Я побежал за вином и поспешил разделаться с колбасой, а когда вернулся, то увидел, что слепой греховодник держит между двумя ломтями хлеба репу, которую он до сих пор еще не распознал, так как не успел притронуться к ней. Но едва он откусил кусок хлеба, полагая, что отправляет в рот и колбасу, и обнаружил, что это всего-навсего репа, то изменился в лице и вопросил:
— Что это такое, Ласарильо?
— Что же я за несчастный! — воскликнул я. — Неужели вы подумали на меня? Ведь я только что вернулся с вином. Верно, кто-нибудь заходил сюда и напроказил.
— Нет, нет, не может быть, — возразил он, — я не выпускал вертела из рук.
Тут я стал клясться и божиться, что непричастен к этой проделке и подмене, но это мне не помогло, ибо ничто не укрывалось от проницательности окаянного слепца.
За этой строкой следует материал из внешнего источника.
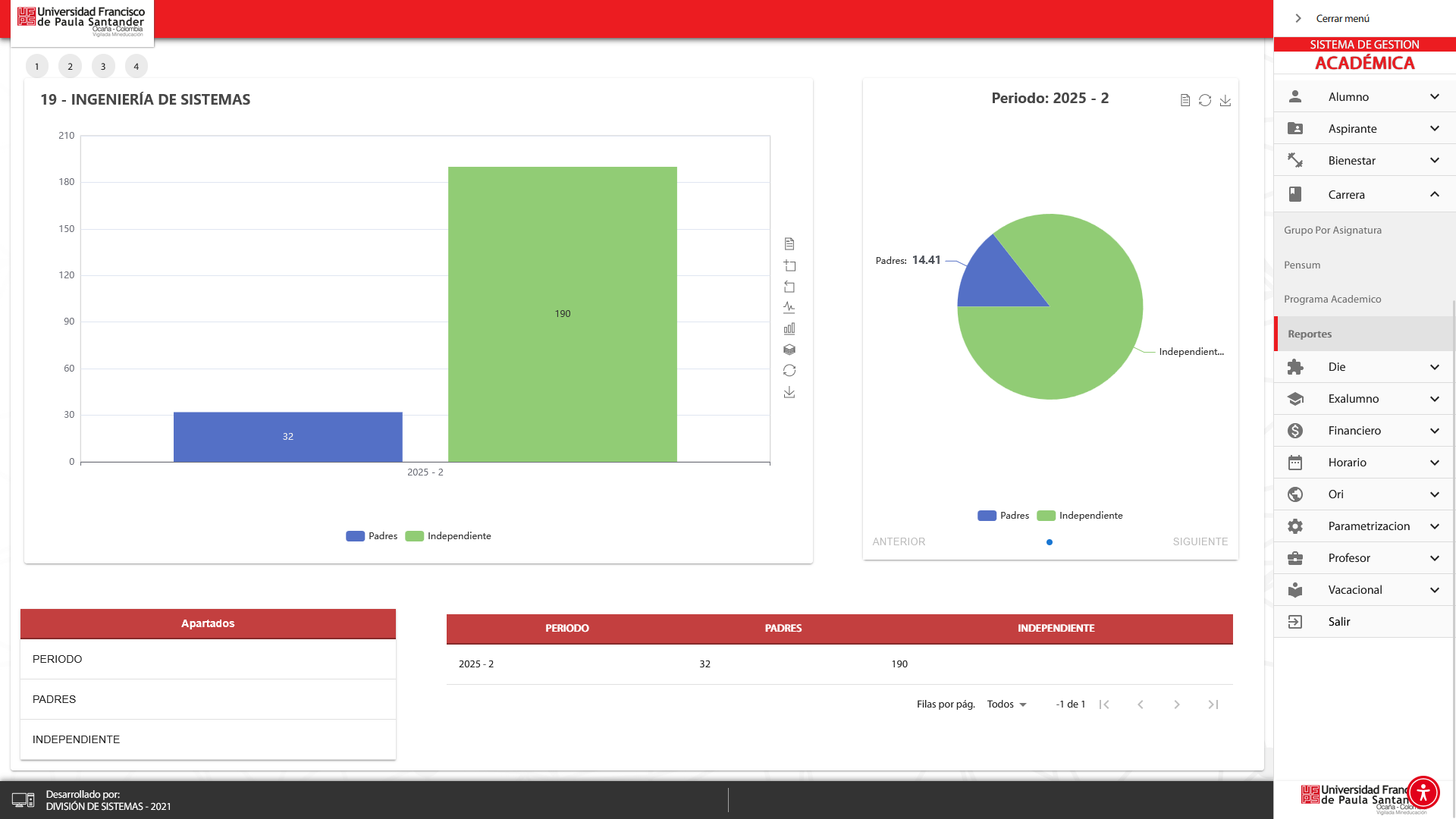Download the bar chart as image
Viewport: 1456px width, 819px height.
pos(789,392)
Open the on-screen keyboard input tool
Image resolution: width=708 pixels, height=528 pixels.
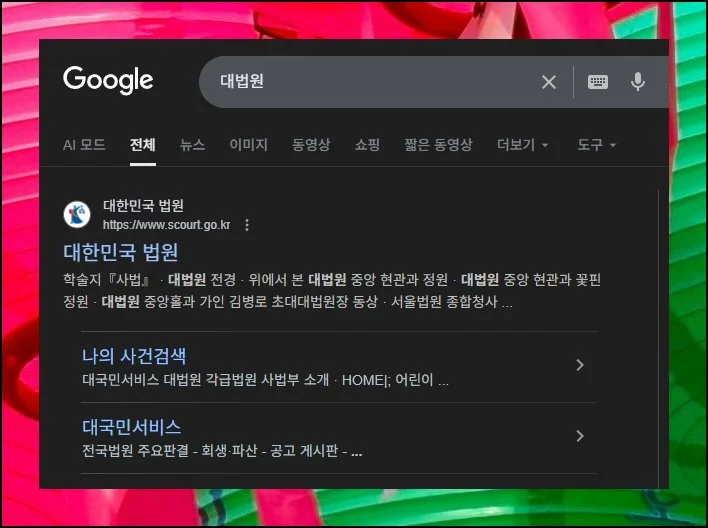598,82
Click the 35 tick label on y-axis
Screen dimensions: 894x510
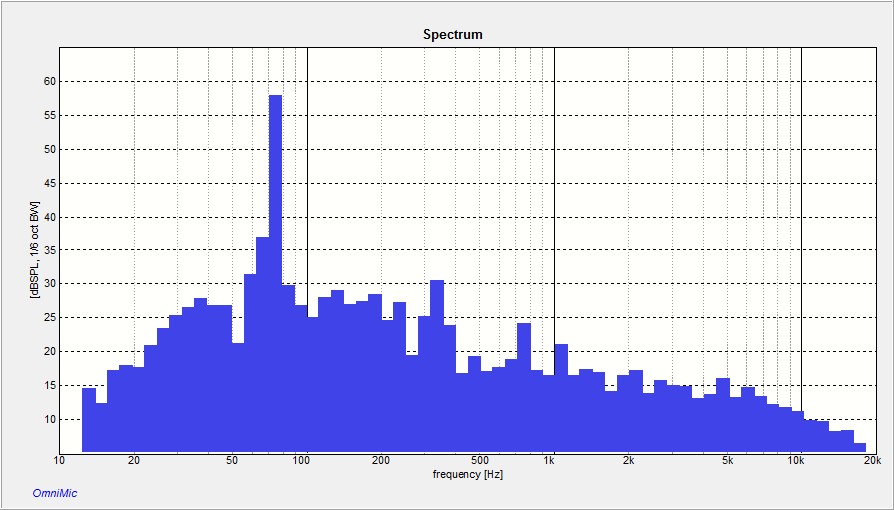(50, 251)

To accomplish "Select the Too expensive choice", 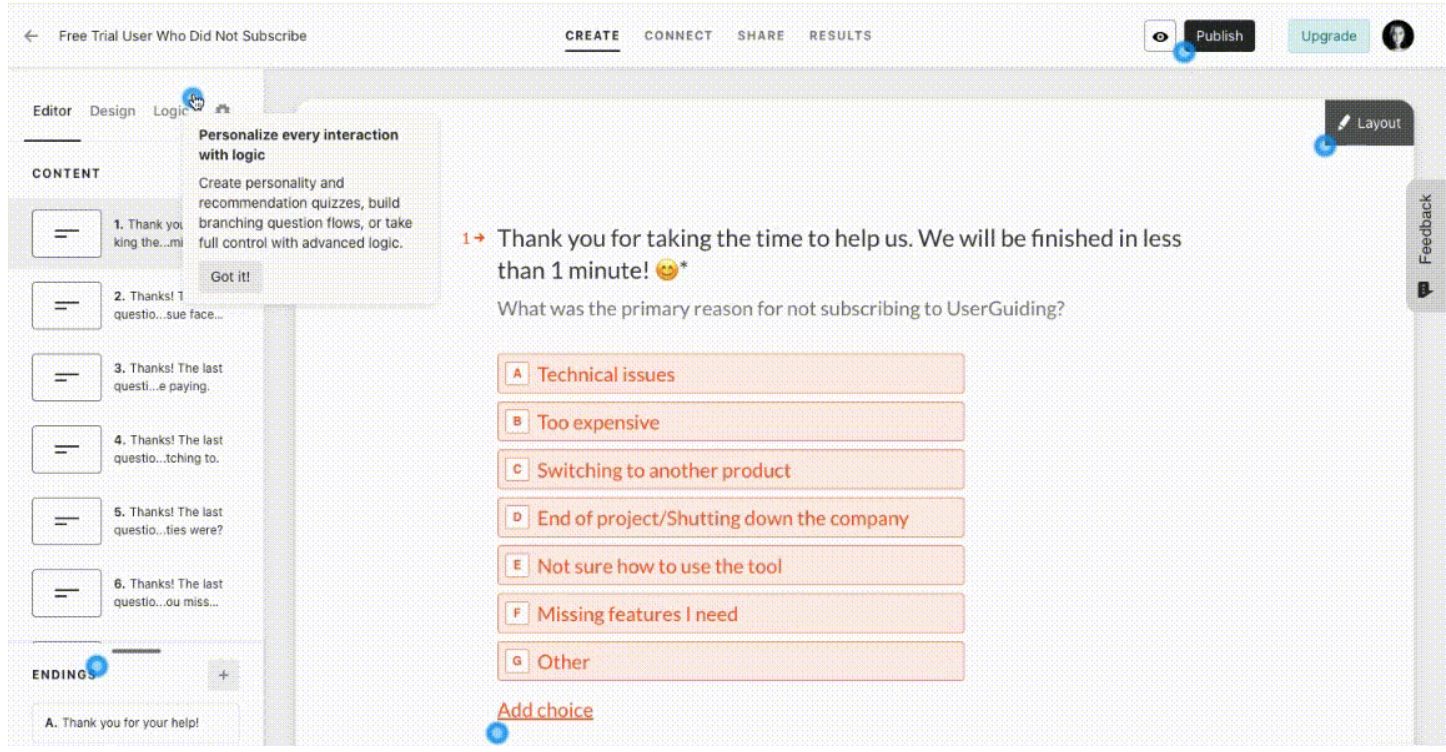I will point(730,422).
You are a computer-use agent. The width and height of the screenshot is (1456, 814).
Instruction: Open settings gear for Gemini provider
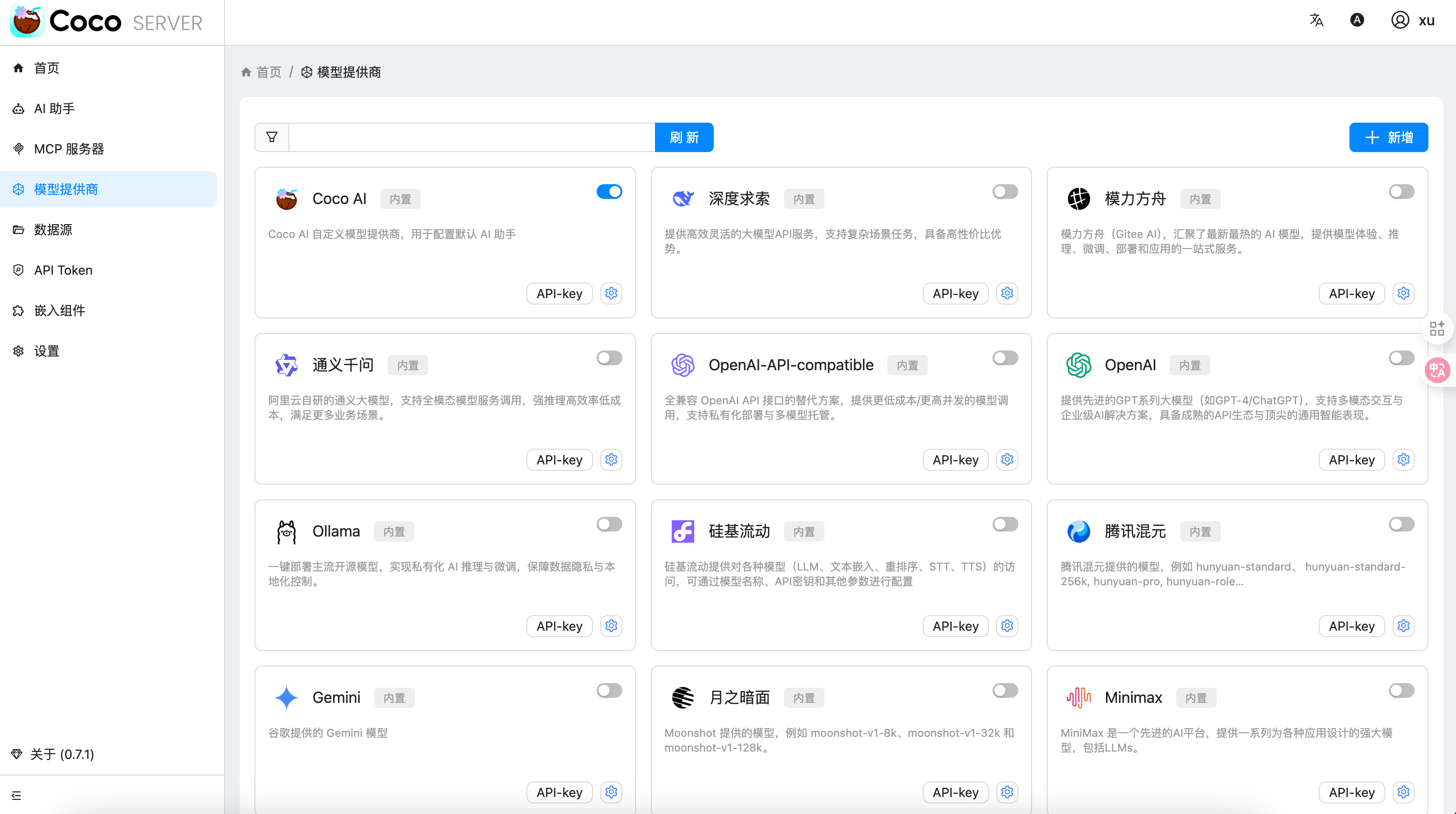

Слепец встал, схватил меня за голову, начал обнюхивать, как собака, сразу учуял запах и, решив удостовериться окончательно, резким движением правой руки раскрыл мне рот и бесцеремонно сунул туда свой длинный, крючковатый, да еще от злости удлинившийся на целую ладонь, нос, так что кончик его я ощутил у себя в глотке.
Великий страх, обуявший меня, злосчастная колбаса, которая не успела еще как следует устроиться в моем желудке, а главное, отвращение к мерзкому, чуть не задушившему меня носу — всё это вместе привело к тому, что мое обжорство и преступление обнаружилось, а достояние слепого вернулось к своему хозяину. Прежде чем злой слепец вытащил из моего рта свой хобот, в моем желудке произошел переворот, и я изрыгнул уворованное, так что его нос и проклятая непрожеванная колбаса выскочили из моего рта одновременно.